Keempat, Korupsi Berjamaah
Tindakan korupsi yang terjadi di kalangan Aparatur Sipil Negara (ASN) di Nusa Tenggara Timur (NTT) umumnya tidak dilakukan secara individu. Praktik ini melibatkan jaringan luas, mencakup kepala dinas, pejabat di tingkat kabupaten atau kota, hingga kolega di pemerintahan provinsi. Korupsi berkembang menjadi praktik kolektif yang terorganisasi, sehingga sulit diungkap tanpa adanya intervensi tegas dari pihak eksternal.
Misalnya dalam sebuah kasus pengadaan alat kesehatan, kepala dinas kesehatan, beberapa pejabat kabupaten, serta staf di pemerintahan provinsi bekerja sama untuk mengatur tender fiktif dan membagi hasilnya.Â
Lemahnya Penegakan Hukum
Masalah bertambah parah dengan penegakan hukum yang melempem. Ketika hukum kehilangan taringnya, pelaku korupsi merasa aman. Mereka tahu bahwa hukum hanya tajam ke bawah, tumpul ke atas.
Ada kasus-kasus yang penanganannya berlarut-larut. Ada pula terdakwa yang dihukum ringan, bahkan masih bisa beraktivitas politik.
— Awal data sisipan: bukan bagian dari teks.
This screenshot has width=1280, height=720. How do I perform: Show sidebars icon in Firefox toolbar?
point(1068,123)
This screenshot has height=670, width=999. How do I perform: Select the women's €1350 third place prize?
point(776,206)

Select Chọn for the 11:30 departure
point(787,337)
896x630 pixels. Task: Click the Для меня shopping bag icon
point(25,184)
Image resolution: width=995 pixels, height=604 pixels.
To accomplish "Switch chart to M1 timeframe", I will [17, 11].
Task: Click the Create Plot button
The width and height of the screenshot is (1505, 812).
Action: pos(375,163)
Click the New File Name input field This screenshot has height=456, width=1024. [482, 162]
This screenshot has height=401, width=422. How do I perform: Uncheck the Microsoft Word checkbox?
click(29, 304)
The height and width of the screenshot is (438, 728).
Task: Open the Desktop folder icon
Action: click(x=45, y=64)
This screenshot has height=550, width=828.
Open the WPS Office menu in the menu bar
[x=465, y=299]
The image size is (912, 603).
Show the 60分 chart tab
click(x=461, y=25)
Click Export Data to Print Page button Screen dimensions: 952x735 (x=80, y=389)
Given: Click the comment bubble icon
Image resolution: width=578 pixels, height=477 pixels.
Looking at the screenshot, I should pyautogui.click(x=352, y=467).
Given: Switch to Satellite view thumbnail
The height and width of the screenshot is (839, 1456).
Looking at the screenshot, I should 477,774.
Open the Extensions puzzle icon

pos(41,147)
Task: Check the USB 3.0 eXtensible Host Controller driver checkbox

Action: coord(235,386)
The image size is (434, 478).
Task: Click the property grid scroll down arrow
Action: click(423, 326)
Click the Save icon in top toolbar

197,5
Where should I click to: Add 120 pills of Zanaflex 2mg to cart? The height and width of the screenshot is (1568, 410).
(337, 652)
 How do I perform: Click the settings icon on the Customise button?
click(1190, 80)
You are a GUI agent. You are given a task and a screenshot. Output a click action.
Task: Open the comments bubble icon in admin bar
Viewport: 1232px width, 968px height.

Pesan yang sampai ke ASN jelas: korupsi mungkin berisiko, tetapi risikonya kecil dibandingkan dengan "keuntungan" yang diperoleh.
Dalam situasi seperti ini, pendidikan hukum, penguatan Komisi Pemberantasan Korupsi Daerah (KPKD), atau keterlibatan masyarakat sipil menjadi krusial. Sayangnya, belum tampak komitmen yang kuat dari elite daerah untuk benar-benar memberantas praktik korupsi di level ASN.
ASN koruosi bukan sekedar masalah internal pemerintahan. Dampaknya langsung dirasakan oleh rakyat. Dana pembangunan jalan habis sebelum jalan selesai dibangun. Dana pendidikan tersedot sebelum anak-anak memperoleh fasilitas belajar yang layak. Program-program bantuan sosial mandek di tengah jalan, karena anggarannya bocor di meja birokrasi.
Korupsi ASN memperlebar jurang ketimpangan. Yang kaya makin kaya, yang miskin makin sengsara. Di daerah-daerah pelosok NTT, infrastruktur dasar seperti air bersih, listrik, jalan, dan sekolah bermutu menjadi impian yang terus tertunda. Semua karena ulah segelintir pejabat yang lebih mementingkan perut sendiri ketimbang pelayanan kepada rakyat.
Reformasi Politik dan Birokrasi
Jika ingin menyelamatkan NTT dari jeratan korupsi ASN, maka pembenahan harus dilakukan dari hulu, yaitu sistem politik. Kepala daerah harus bebas dari beban politik transaksional. Pemilihan pejabat publik harus didasarkan pada merit, bukan pada loyalitas buta atau sumbangan politik.